While there is clearly a lot of history at Chateau Coutet, the modern era began when Chateau Coutet was purchased by the Baly family in 1977 from the Rolland family. Aline Baly, the manager of the estate joined her family at Chateau Coutet in 2005. The first vintage for Aline Baly, where she worked full time,from start to finish on a vintage was the 2009. The 110 meter cellars of Chateau Coutet are the longest in the entire appellation. It’s one of the most interesting cellars to visit in the Sauternes appellation. Before it underwent it’s renovation and was turned into a wine cellar, the buildings were used by the owners of Chateau d’Yquem as a horse stable.
The popularity of the wines from Chateau Coutet dates back hundreds of years. In fact, our third President of the United States, Thomas Jefferson called their wines the best that could be found in entire appellation of Barsac!

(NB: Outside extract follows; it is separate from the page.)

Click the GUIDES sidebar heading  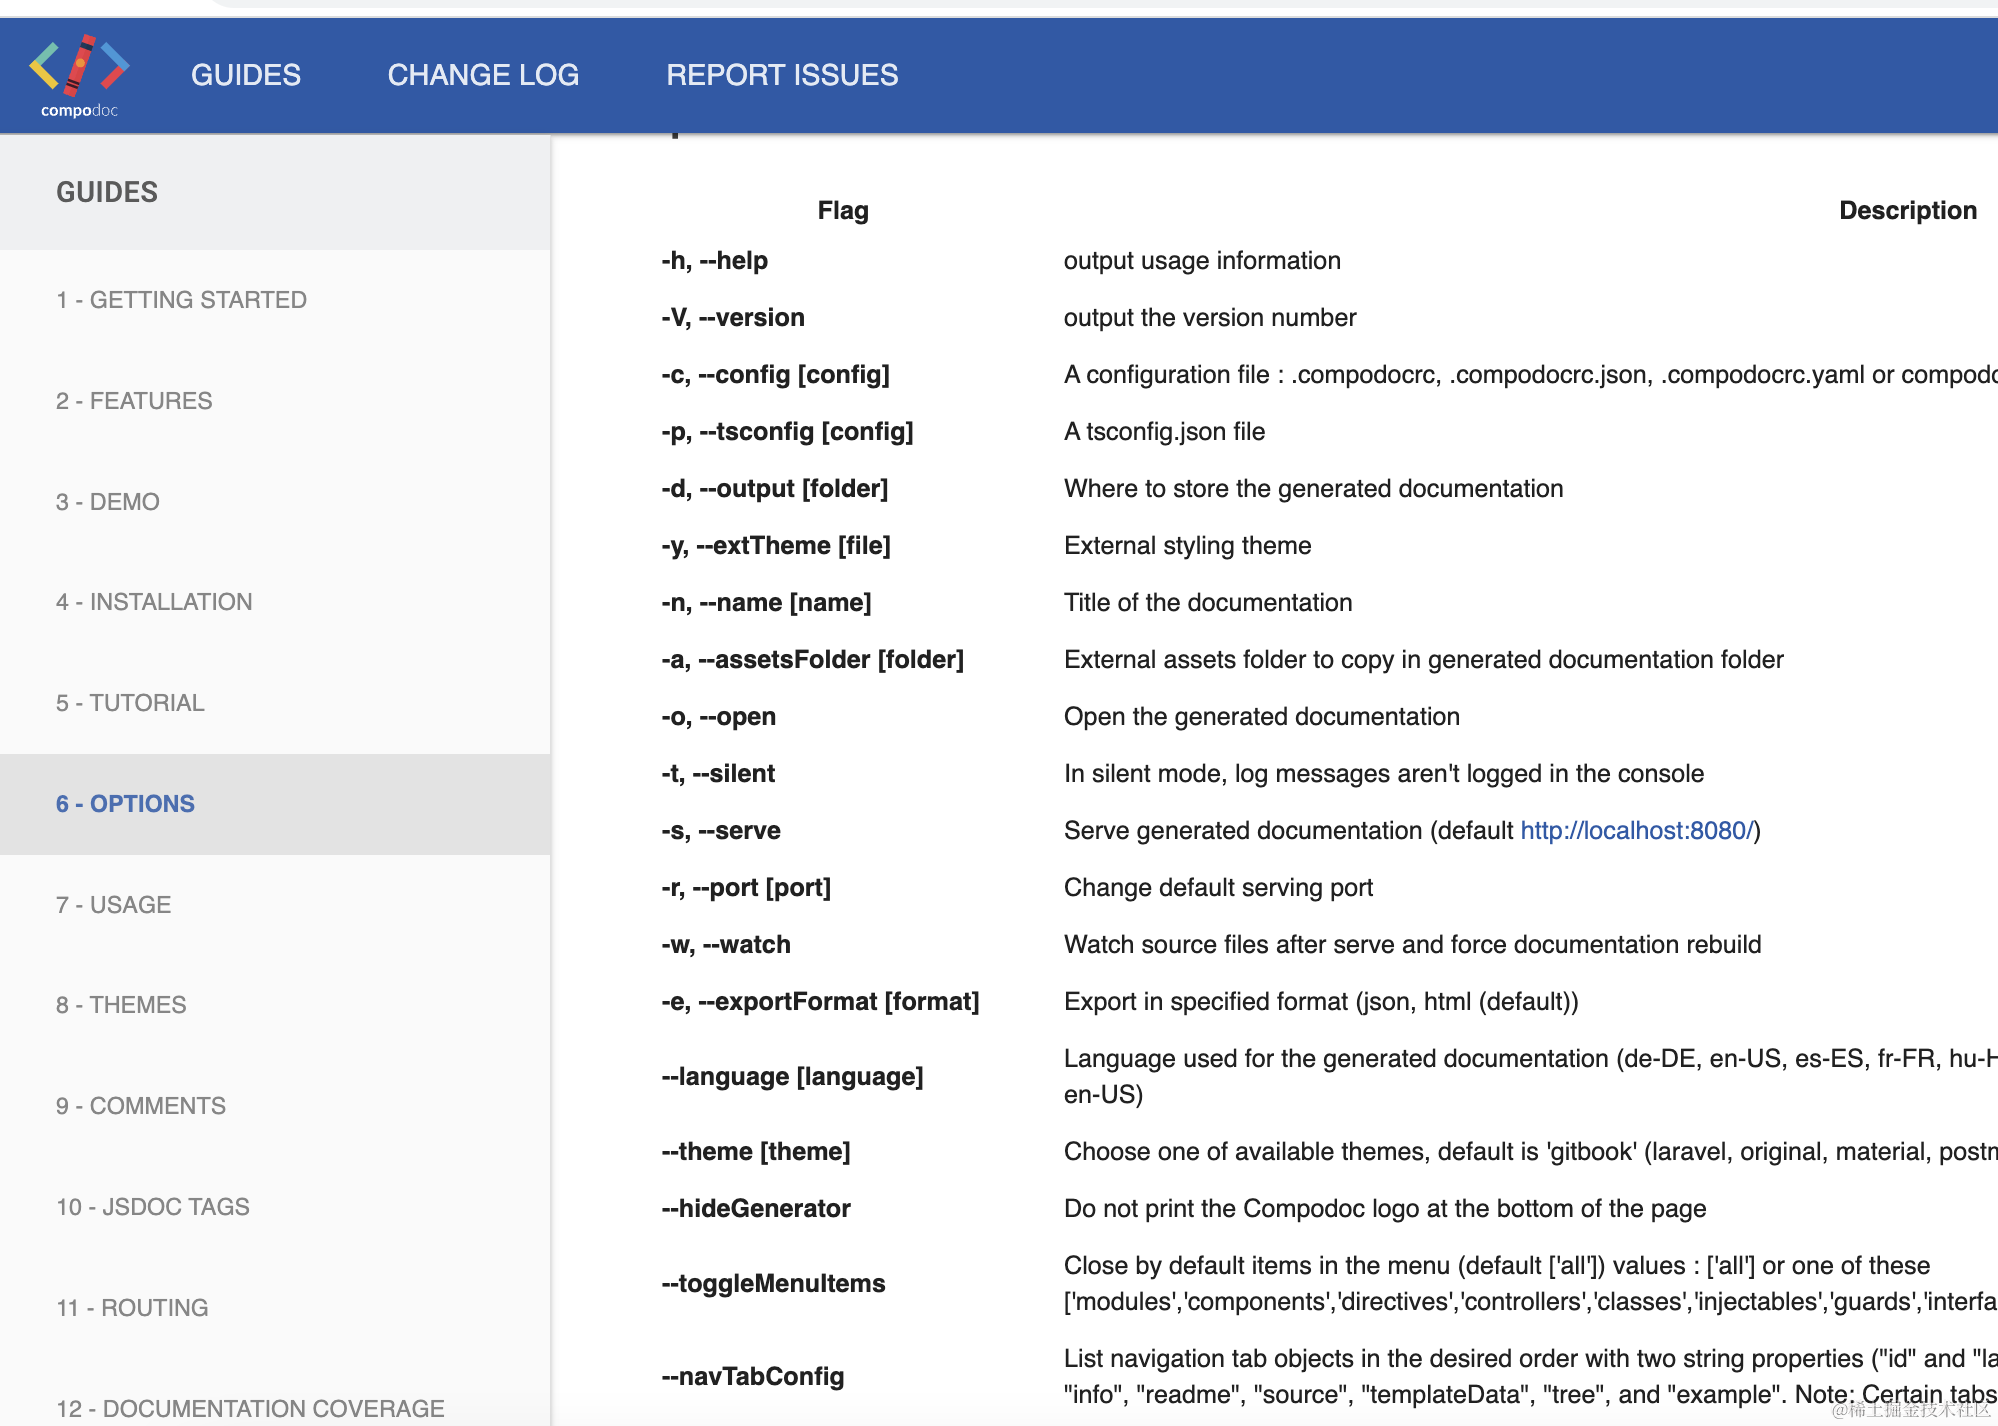click(x=107, y=192)
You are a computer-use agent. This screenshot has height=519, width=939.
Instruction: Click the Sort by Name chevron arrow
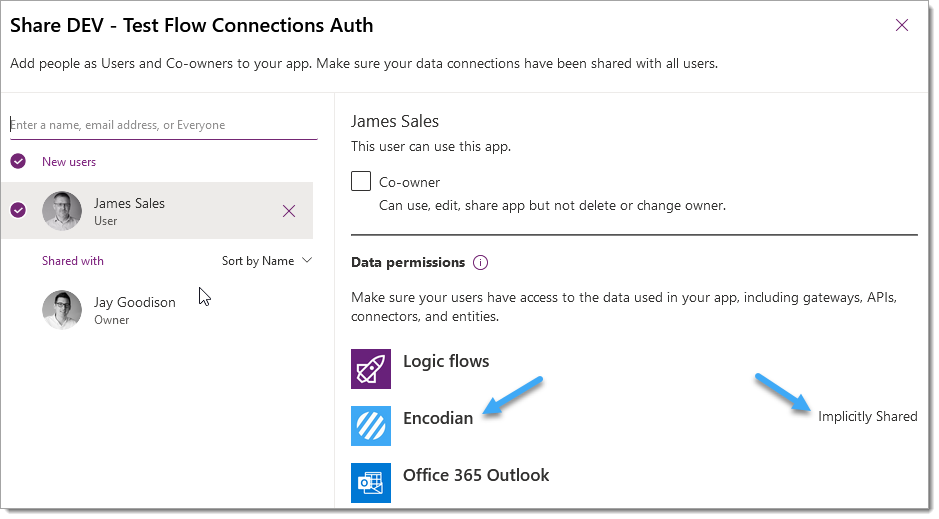[x=307, y=260]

Chateau Coutet is planted to 75% Semillon, 23% Sauvignon Blanc and 2% Muscadelle. At 38.5 hectares of vines, Chateau Coutet is the largest vineyard in Barsac. The vineyard has a terroir of sand, red clay and limestone with gravel soils. With vines averaging 35 years of age.
2007 Château Coutet
94 Points – Neal Martin, “The Wine Advocate” (Dec. 2011)
“Tasted single blind against its peers. The Chateau Coutet 2007 has a very intense bouquet with lemon curd and orange blossom mixed with clear honey. There is impressive precision here, almost crystalline. The palate is medium-bodied with very fine viscous entry, great weight and intensity with racy acidity. There is also much tension cutting through the layers of viscous fruit on the sorbet-like finish. This is a typical Coutet through and through and it should age effortlessly over 20-30 years. Tasted January 2011.”